Por Barroso Guimarães
O diretor de Atendimento Socioeducativo da Fundação Renascer, Cleber Pinto, fez um balanço das principais ações desenvolvidas pela instituição ao longo de 2025, destacando o fortalecimento do quadro funcional, o protagonismo juvenil e os avanços nas políticas de acolhimento e reinserção social de adolescentes em conflito com a lei. A entrevista foi concedida ao jornalista Barroso Guimarães, durante o programa Hora da Notícia, na Aperipê FM.
Segundo Cleber Pinto, a Fundação Renascer tem como missão ressignificar a vida dos adolescentes que cumprem medidas socioeducativas, oferecendo acesso à educação, saúde, esporte e qualificação profissional. Todos os internos estão matriculados em escolas públicas, por meio de parceria com a Secretaria de Estado da Educação (Seduc), e participam de cursos profissionalizantes promovidos por instituições como Senac, Senai, Fundate e secretarias estaduais e municipais de Trabalho.
O dirigente destacou também as novas parcerias firmadas ao longo da atual gestão, sob a presidência do capitão Samuel, entre elas o convênio com a Secretaria de Segurança Pública que permite à Fundação emitir a nova carteira de identidade para os socioeducandos, o acordo com a Secretaria de Saúde de Nossa Senhora do Socorro para atendimento odontológico e psicológico, além da adesão ao , PNAISARI, programa nacional voltado à saúde de adolescentes em cumprimento de medidas socioeducativas — que Sergipe não assinava havia mais de 20 anos.
Outro ponto importante citado por Cleber foi a reformulação do estatuto da Fundação, que estava sem atualização desde 1984, e a realização de concurso público para agentes e técnicos socioeducativos, reforçando o quadro profissional da instituição.

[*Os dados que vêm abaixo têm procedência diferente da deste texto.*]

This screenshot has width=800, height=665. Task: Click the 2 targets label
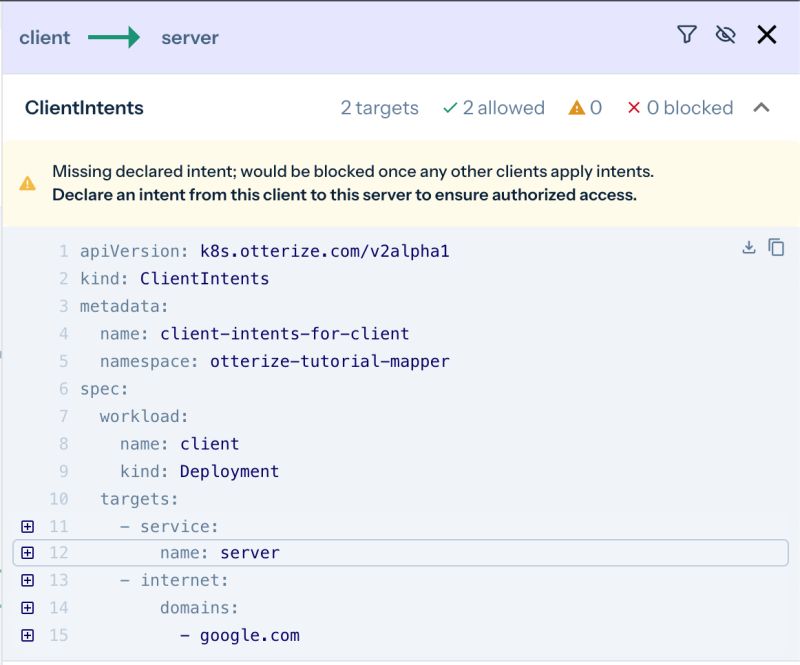378,108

Ele também anunciou a inauguração, ainda em dezembro, da Casa Residencial Semiliberdade, na Rua Estância, modelo inspirado no conceito “CASA”, preconizado pelo Sistema Nacional de Atendimento Socioeducativo (Sinase), que busca proporcionar um ambiente mais humanizado e voltado à convivência familiar e educacional.
A Fundação também tem desenvolvido o Programa Pós-Medida, voltado ao acompanhamento de jovens egressos por até um ano após o término da medida, incluindo visitas às famílias e apoio à reinserção social. Esse acompanhamento, segundo Cleber, tem mostrado resultados positivos: há ex-internos trabalhando na própria instituição, como o caso de um jovem atualmente atuando no setor de Tecnologia da Informação.
Participando de seminários regionais e nacionais, Sergipe vem se destacando nas discussões sobre a política socioeducativa no país. O estado, segundo Cleber, tem servido de referência para outras unidades da federação, trocando experiências com estados como Ceará, Mato Grosso e Rio Grande do Norte.
Ao final da entrevista, Cleber Pinto destacou a importância da compreensão e do apoio da sociedade às políticas de socioeducação. “Esses adolescentes estão em formação, e a Fundação oferece uma nova possibilidade de vida. A comunidade precisa entender que a socioeducação transforma, resgata e devolve cidadãos à sociedade com dignidade e perspectiva de futuro”, afirmou.